- **Records to process**

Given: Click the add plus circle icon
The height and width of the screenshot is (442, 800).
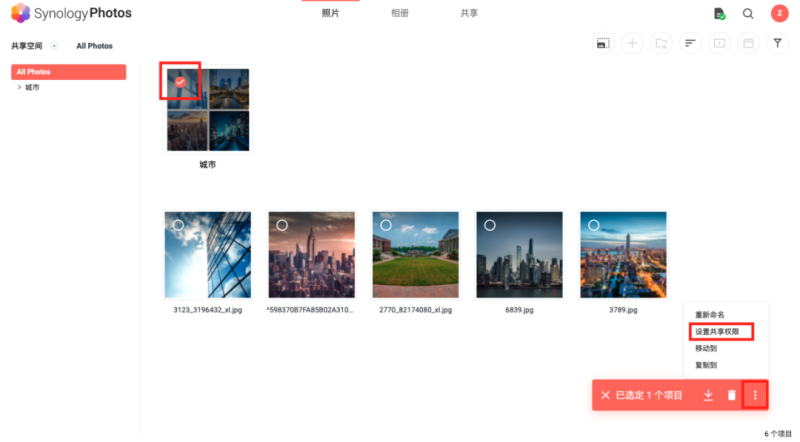Looking at the screenshot, I should (x=632, y=43).
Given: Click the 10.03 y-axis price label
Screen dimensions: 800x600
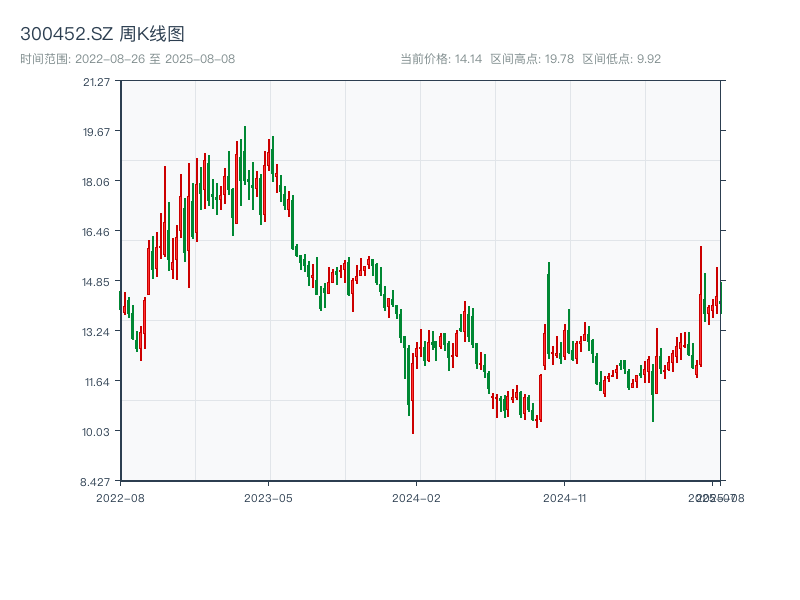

- **Problem to solve**
Would you set down the records exactly, with no pictures included?

- **Task result**
Given: Click the add plus circle icon
The height and width of the screenshot is (442, 800).
Looking at the screenshot, I should (x=632, y=43).
Given: Click the 10.03 y-axis price label
Screen dimensions: 800x600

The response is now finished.